Durante muitos anos chegou. Eu comecei este meu caminho primeiro a cantar, quando era mais pequeno. Comecei a cantar com sete ou oito anos. E logo a seguir é que comecei a tocar guitarra. E nunca larguei o meu lado de fadista.

Eu gravei um disco com 12 anos, e ali dos 13 para os 14 anos iniciei a mudança de voz, se calhar um bocadinho cedo demais, mas fez com que me afastasse um bocadinho do canto, mas não deixei.

Por consequência, dediquei-me bastante à guitarra e investi bastante na guitarra portuguesa, o que me abriu portas para que os outros me ouvissem. E muito cedo, com 14 anos, comecei a tocar com a Ana Moura, e depois com 17 com a Marisa e depois os últimos 12 anos com a Ana Moura, novamente, e agora com a Sara Correia, e no meio disso, houve outras vozes. Carlos do Carmo, Camané, o Ricardo Ribeiro, portanto, houve imensos fadistas para quem muito jovem, comecei a tocar.
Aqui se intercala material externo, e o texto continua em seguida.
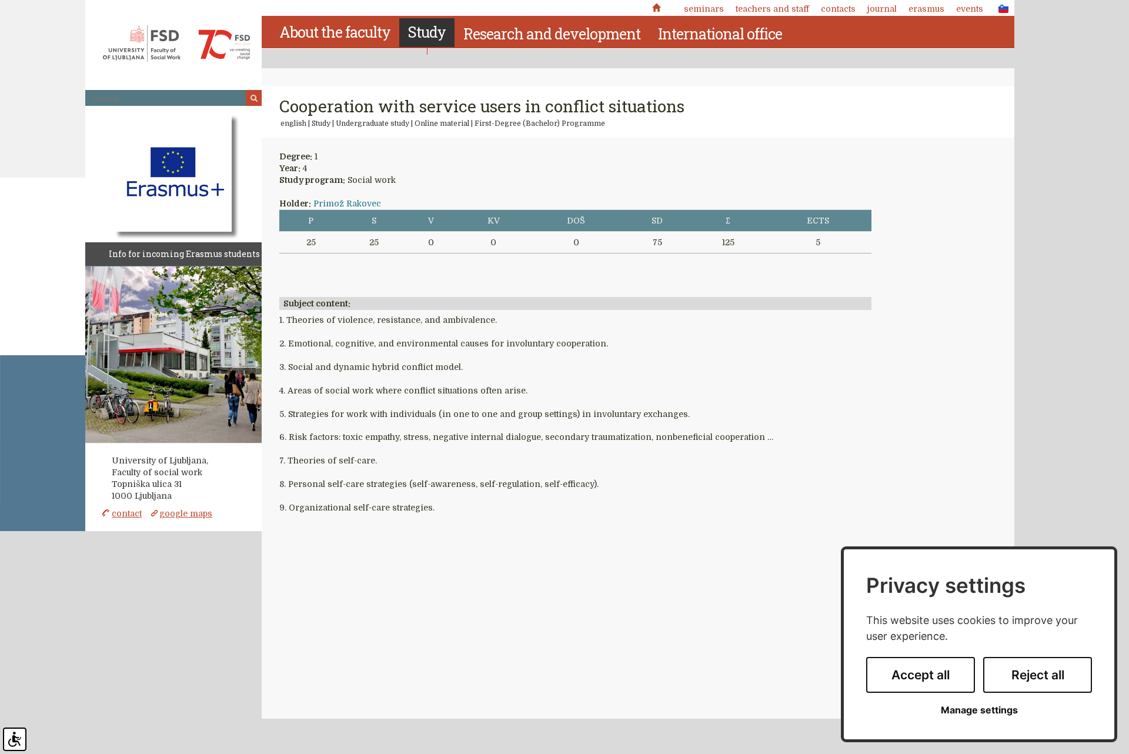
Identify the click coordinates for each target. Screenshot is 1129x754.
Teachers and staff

Isso criou um destaque muito grande enquanto guitarrista, e a parte de cantor foi-se mantendo em segundo plano, mas nunca meti a possibilidade de deixar de cantar por causa da guitarra. Nestes seis últimos anos senti muito mais vontade de cantar, do que propriamente tocar instrumentais que, se calhar, era aquilo que as pessoas estavam à espera era que lançasse um disco de instrumentais, de guitarradas.

Só que eu tenho vindo a ter mais vontade de cantar, do que de tocar. Sendo que acompanhar fadistas é uma coisa que me alimenta muito e alimenta qualquer guitarrista. Portanto, é uma coisa que eu também não pretendo deixar de fazer.

Mas não vai deixar a guitarra portuguesa?

Não vou deixar de tocar, nunca. Mas nada disto quer dizer que eu, brevemente, não pense num disco de instrumentais, mas não é algo que me alimente, para já, musicalmente. Alimenta-me mais o canto, a composição e a escrita, e exorcizar isso através do canto, do que propriamente tocar instrumentais.

Que caminho fará este disco? Tem concertos marcados? Consegue conciliar isso também com outros concertos, com outros fadistas?

Vamos tentar. Neste momento, estou com a Sara Correia. Mas o meu objetivo é meter este disco na estrada. Eu já tenho um concerto marcado, que é o concerto de apresentação do disco, dia 2 de dezembro, no Salão Preto e Prata do Casino Estoril. E pronto a partir daí, é construir um caminho para este disco. Talvez, fazer concertos em auditórios em Portugal e depois, se tudo correr bem, levá-lo para o estrangeiro e tentar, dessa forma, conciliar com os outros artistas. Vamos tentar.